第二話
どこからともなく吹いた微風がユウトの頬を撫でる。
暗い意識の中で、不意に目覚めたユウトは重いまぶたをゆっくりと開き、息を大きく吸い込んだ。
けたたましく、聞いたこともない鳥の鳴き声が辺りを騒然とさせ、ほのかな花の芳香が鼻孔に飛び込む。
身体はどうやら地面の上にあるようで背中でジメジメとした土を感じる。
うっすらと開かれた目からは、真っ青な空が……空?
そこでようやく意識をはっきりさせたユウトは、がばっと身体を起き上がらせ辺りを見回した。
薄暗い森の中。
ユウトを中心に木が周りを囲むように、その視界三百六十度全て覆い尽くしていた。
辺りには、さわやかな若草色の雑草が生えている。
時々吹き付ける風が、辺りの木々の葉を揺らし、ユウトの黒色の髪もそれに同期するように揺れる。
大きく息を吸うと、普段よりも濃い空気がユウトの中を満たす。
「……ここはどこだ?」
ユウトの口から、不安とともに掠れた声で言葉が出る。
当然のように、ユウトはこんな場所は、来たことも見たこともなかった。
…………なぜ、こんなところにいるのか。俺が覚えている限りでは、最後にいたのは保健室だったはずなのに。
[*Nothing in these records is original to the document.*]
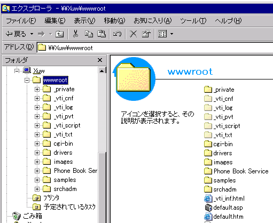The image size is (273, 223).
Task: Click the address bar path field
Action: (x=155, y=47)
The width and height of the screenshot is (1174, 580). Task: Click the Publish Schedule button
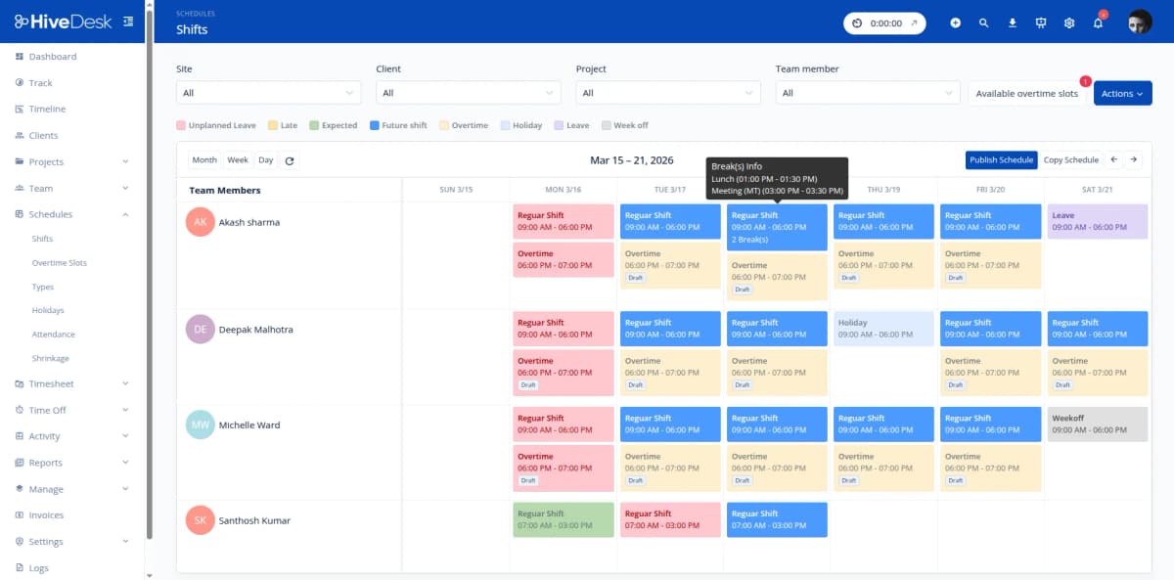coord(1001,158)
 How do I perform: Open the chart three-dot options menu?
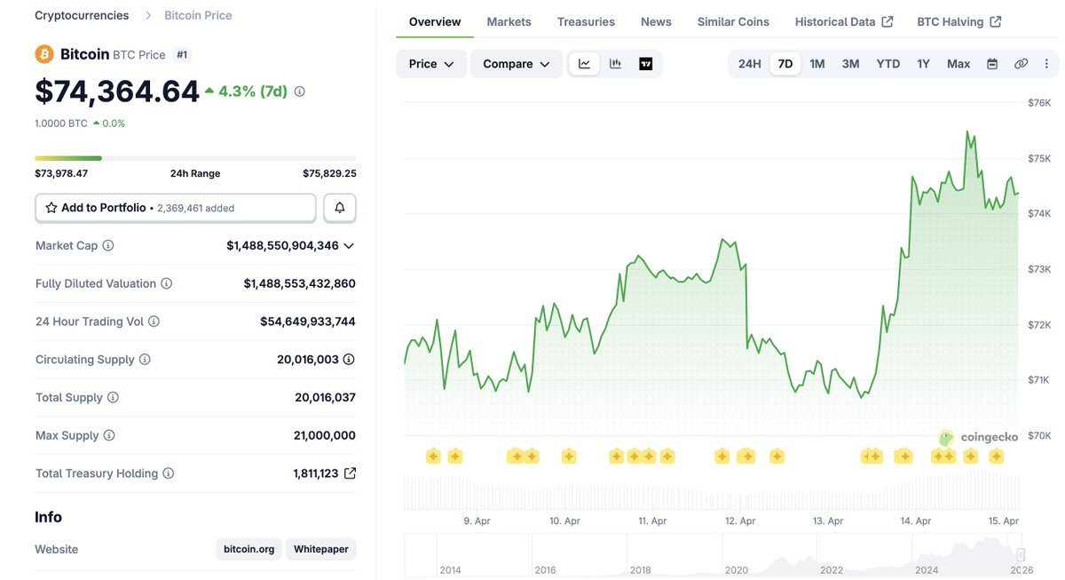pyautogui.click(x=1046, y=64)
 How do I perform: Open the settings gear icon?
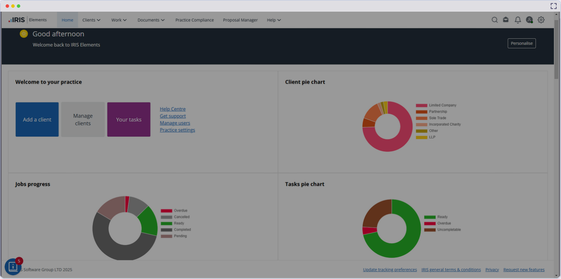coord(541,20)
釈然としない気持ちで、何か手がかりはないかと立ち上がる。
しかし、ユウトの視界に入ってきたのは、やはり木が延々と続く光景だった。
そして、そのさらに向こうには一つの巨大な城。
城といっても日本で見られるようなものではない。
西洋造りで、まるでお伽噺にでてきそうなもの。
城壁は白く、高さは紺碧の空に届くかと思えるほど高い。
その白亜の城の全体のサイズはこの場所からでは計り知れないほど大きい。某遊園地にあっても全く可笑しくはないだろう。
「…………ああ…………」
ユウトの口から何かに反応するように言葉が漏れた。
ユウトは、その城とその一枚の絵画のような光景をどこかで見たことがあるような気がした。
いや、見たことあるのではなく、ユウト自身の中の記憶に植え付けられているような。そんな感じだ。
遠い記憶。
ひとりの少女の物語がそこから始まり──
だが、ユウトはそこから先を思い出すことは出来なかった。
数秒、自身の記憶を探り、それでもわからなかったユウトは悶々とした気持ちを抱えながらも、今の状況を冷静に捉えようとし、再び記憶の糸を手繰り寄せる。
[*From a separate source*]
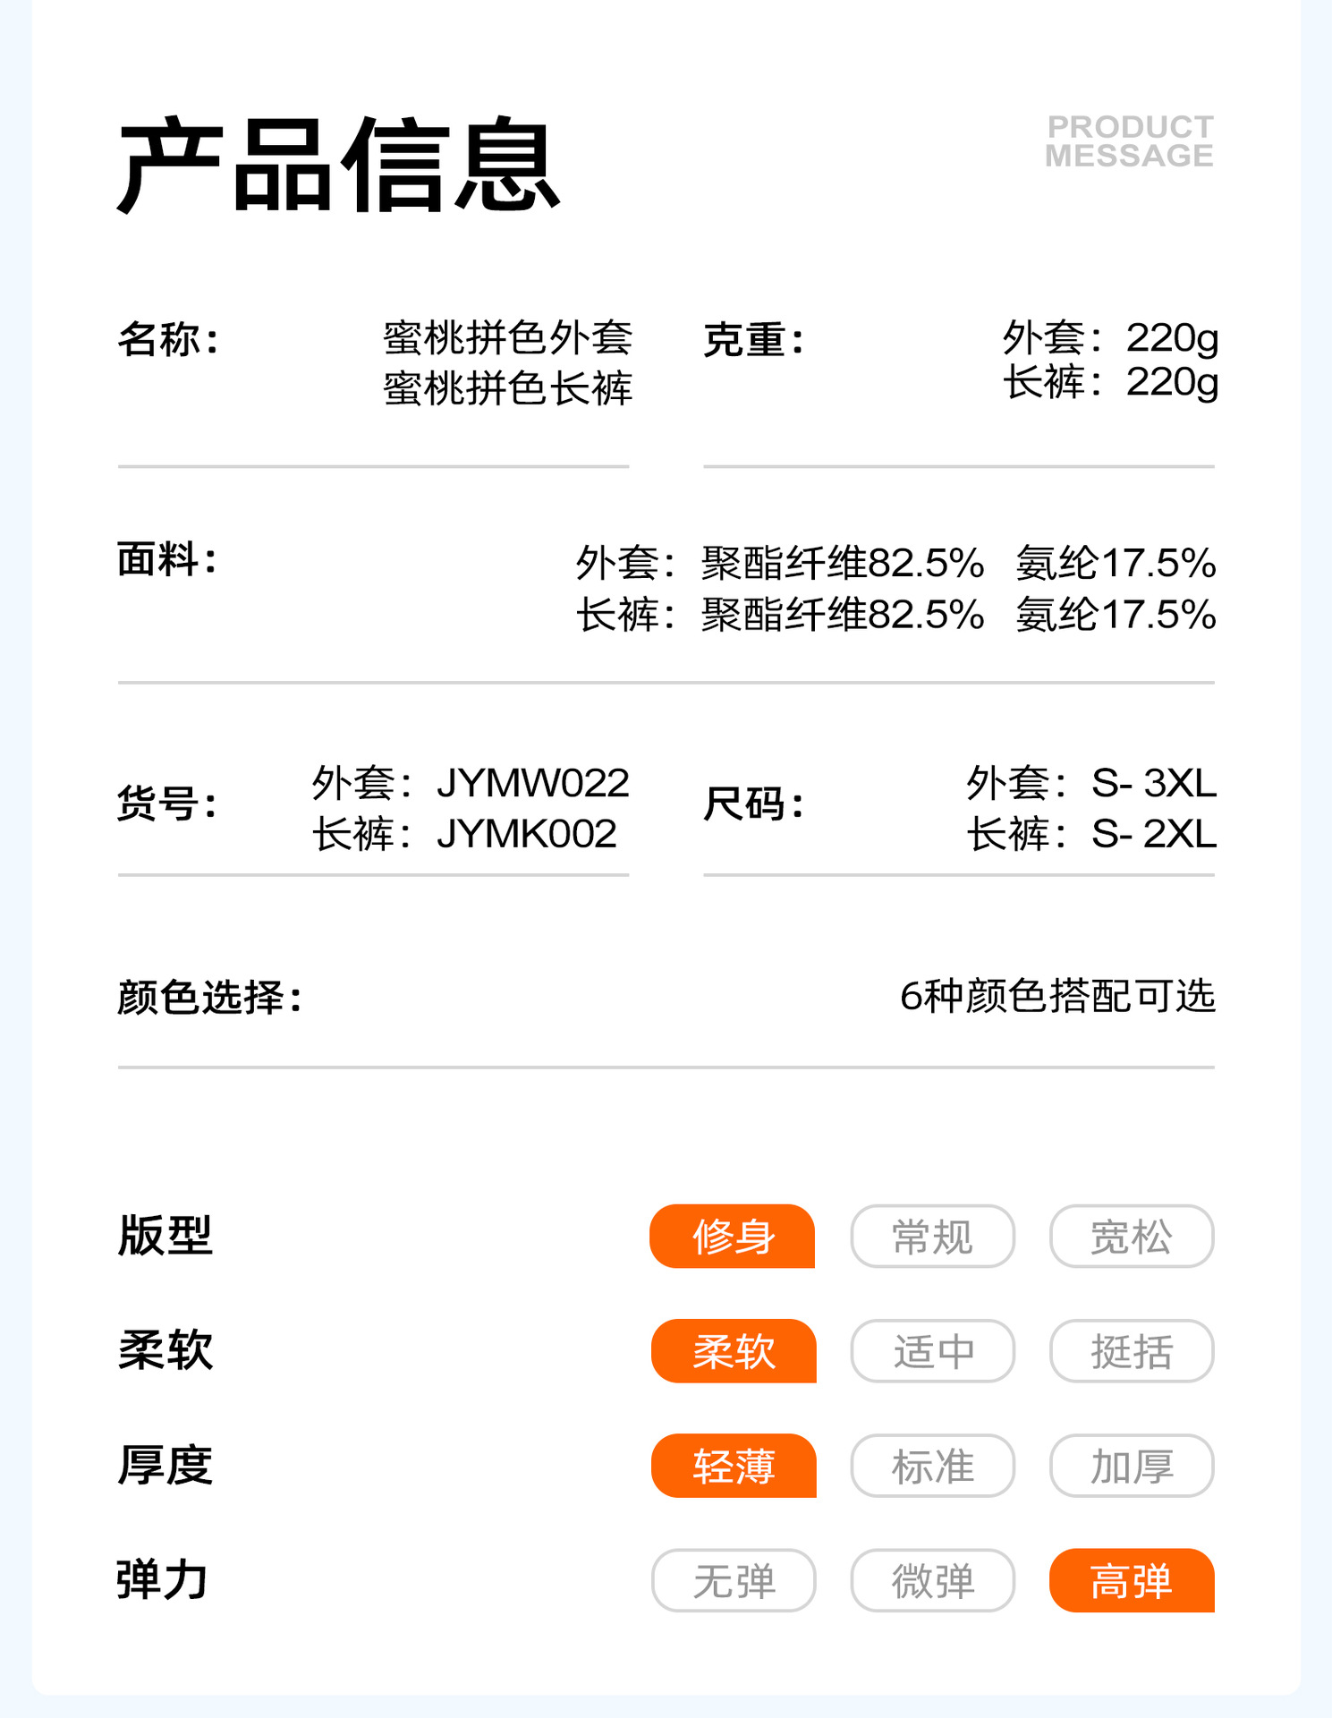Click the highlighted 高弹 pill
Screen dimensions: 1332x1718
[x=1132, y=1580]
いつものように憂鬱だった剣道の授業を受けようとし、そして──
殴り続ける高城、保健室での甲高い音、熱を帯びた痛みを立て続けに思い出す。
しかし、それ以降の記憶を一切思い出すことはできない。
記憶を補完するかのように、ユウトはもう一度辺りを見渡すが、やはり見たことがない景色がそこには広がっていた。
西洋式のお城を見る限り──あくまで可能性の範疇であるが、ここはおそらく日本ではないのだろう。
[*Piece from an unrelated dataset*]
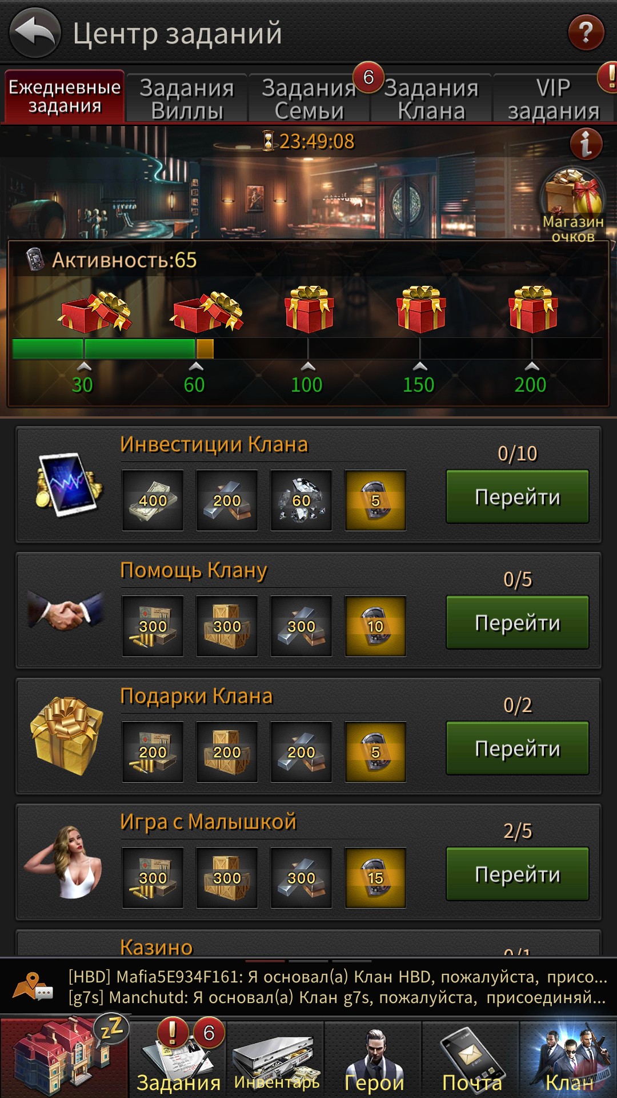View the 400 cash reward item

(153, 500)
咄嗟に思いつくのは高城や同級生の嫌がらせだが、さすがに外国まで運びはしない──という考えでユウトは自身の中で一蹴した。
もちろん本当に総動員で外国まで運んだなら、否定するのは間違っていることになるが。
次にユウトが思いつくのは、誘拐や拉致だが、財産などないに等しい霧神家から誘拐したところで、メリットはほとんどないし、ましてや監視をつけていない時点でその二つは考えにくい。
そもそも、大衆の監視下における青桜高校の中で誰にも知られずに、人間を運ぶなどほぼ不可能と言ってもよい。
そのリスクを冒す価値がない人間ならなおさらだ。
そして、もう一つの考えがユウトの脳裏をよぎった。
すなわち、ユウトが願ったから──この世界から逃げたい、と。だがそれはあまりにも馬鹿馬鹿しい。
そんなことがあるはずもない。だいたい自分の思い通りになるはずなら、あんなに惨めな状況になるはずがないのだから。
そこまで考えてふと、自分の服装が気になったユウトは自身の身体を見下ろした。
そこに見えたのは、学校でずっと着ていた黒色の学生服ではなかった。大量販売店に売っている茶色のパンツに、上は半袖の黒色のTシャツ姿──いつものユウトの家での服装だ。
様々な疑問が次から次へと、頭の中に浮かび上がり、いよいよ分からなくなってきたユウトは、あてもなく新たな情報を探すかのように耳を澄ました。
刹那。
遠くから何かが空気を切り裂き、こちらに飛んでくる音を、ユウトの耳が捉えた。
それをユウトが避けることができたのは、幸運以外の何物でもなかった。
遠くから飛翔してくる物体に、ある種の危機感を感じたユウトは、その場所から急いで離れようとする──が、反射神経に追いつかない身体のせいで大木の根に足を引っ掛けてしまい、ユウトは無様に転んだ。
結果的に避けることが出来たのだが、ユウトは今しがたまで自分が居たところに、一本の矢が刺さっているのを見た瞬間、激しい悪寒に襲われた。
──狙われてる!
いったい何故!なんで、狙われてるんだ!
ユウトの無言の絶叫によって言い放たれた疑問は、続いて聞こえた足音と声ともに、森の奥から現れた人型の影によって氷解した。
「ちっ、はずしちまったぜぇ」
森の奥から現れたのは三匹の人間型の獣だった。
口からは涎がたれ、黄色のその肌は土に汚れ、それがより一層荒々しさを際立てる。
筋肉質のその身体にはさびれた鎧類を装備し、手には弓を持ち、威圧するかのようにそれを高々と掲げる。
眼は赤く光り、その瞳孔は人間のものよりもやや細い。
それは、ユウトがゲームで慣れ親しんできた、まさに《ゴブリン》の姿そのもの。
まるでゲームの中に入り込んだかのようなリアリティ溢れるその姿は、ユウトに恐怖を与えるには十分だった。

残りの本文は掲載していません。